Having watched this, the fourth performance of the Mime, the fourth team member on each side had to say what the mime was about. Amlwch got it — “Hairdressing.” But somehow or other Aberdare’s mime, presented most efficiently in the first place by the Rev. Glannant Jones, got increasingly blurred as it passed along the line, and as a result, Aberdare’s assessment of the whole thing was very wide of the mark.


Then came a dialogue contest. In this Aberdare were represented by Mrs. (Rev.) Arfon Jones (Aberaman) and Mr. Glyn Voyle (Abernant.) Here Mr. Voyle depicted a man who had found a wife with the aid of a matrimonial agency. Utterly dissatisfied with his spouse, he goes back to the owner of the matrimonial agency to complain, and she had to find something to say on the spur of the moment to defend her matchmaking service—and in so doing Mrs. Jones ingeniously turned on Mr. Voyle, accusing him of being too parsimonious — he had chosen his wife from the list governed by the lowest scale of fees. What did he expect?

The judges — singer Miss Esme Lewis, who was a Grammar School music mistress at Aberdare; rugby player Clive Rowlands and Mrs. Lyn Howell, wife of the secretary of the Welsh Tourist Board — awarded Aberdare’s effort seven marks.

Amlwch’s dialogue — a scene; between a village grocer and a customer — earned them nine marks, but it must be said that substantial slices of this altercation carried on in broad North Wales Welsh, would be absolutely unintelligible to the average South Walian.

Then two films were shown. The Rev. Glannant Jones had to answer for Aberdare after watching shots of a steeplechase race!


The film was shown for the best part of a minute and then he was asked: (a) What sort of cap was worn by the jockey on the winning horse? (b) How many fences were there? and (c) What was the number of the first horse over the first fence? Amlwch were shown a film of part of a basketball game, and this was followed by a similar form of questioning.

The Rev. Glannant Jones answered the first question correctly and Amlwch managed to get away with two correct answers. At the end of this round Aberdare had a total of 10 marks and Amlwch 18.

Next came a competition for the best telegram. Here the Rev. Glannant Jones again answered for the Aberdare team.


Aberdare’s telegram was to be sent by a man taking part in a play. The leading actress had been taken ill, and he found himself in the position of having to make love on the stage to his former sweetheart. The telegram was to go to his wife telling her about it.

Glannant got full marks (nine) for this alliterative gem: “Spwnio Pam heno esbonio pam yfory.” For the benefit: of Sassenachs — “Spooning Pam tonight. Explain why tomorrow.” Amlwch’s telegram — telling a young man that his girl friend had been wooed away from him by one of his best friends while he was on holiday — earned them seven marks.

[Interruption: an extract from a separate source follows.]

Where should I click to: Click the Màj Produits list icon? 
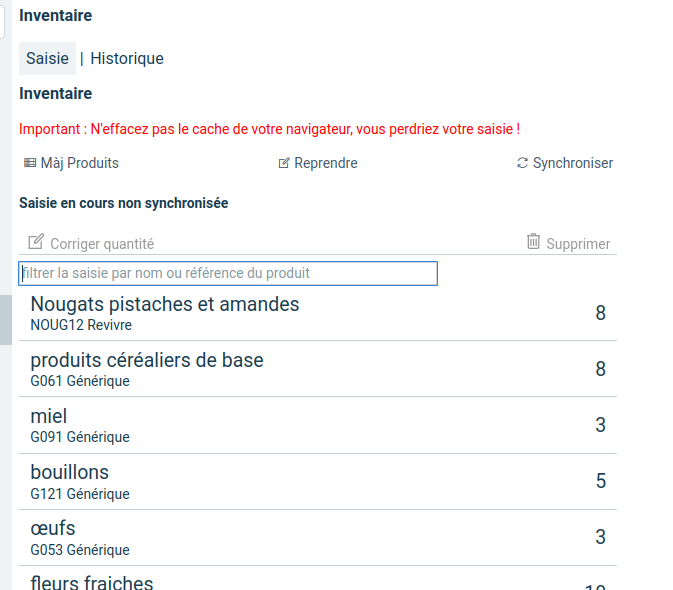click(x=30, y=163)
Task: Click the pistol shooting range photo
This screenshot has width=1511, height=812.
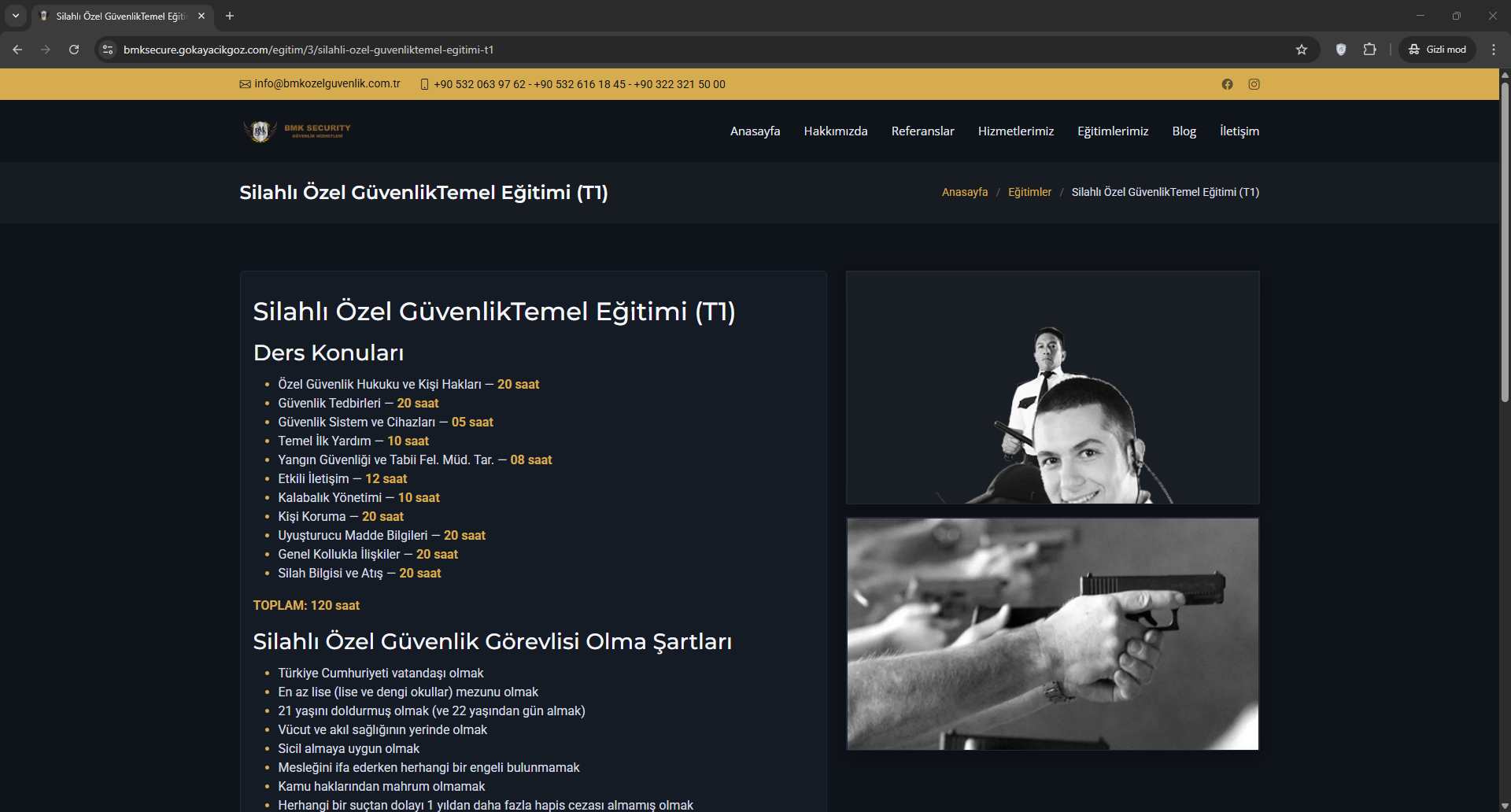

At this stage in the contest, Aberdare had 19 marks and Amlwch 25.

Then came a round of questions in which the team members were asked to identify pictures of Welsh notabilities, various statues and other Welsh landmarks. This left Aberdare one more mark behind — 28 points to Amlwch’s 35.

Aberdare dropped some marks too on an unusual test in a quiz game — counting wads of notes. In fairness to Mr. Glyn Voyle, who works in the Aberdare District Council’s rates department, and is naturally an expert in this field, it must be pointed out that it was not he who had been chosen for this by the T.W.W. “quiz kids,” but schoolmaster Mr. Luther James, who did well, but not quite well enough to match the fleeter-fingered lady on the other side.

Then came a round of serious questioning which proved highly informative and very entertaining.

The compère fired questions at the two rows of contestants at a brisk pace, and at the end of it, with the two teams breathlessly recovering from this onslaught on them by the genial woman compère, it was found that Aberdare had been bettered by 53 points to 41, leaving Amlwch to go forward to face the cameras once more this (Friday) afternoon.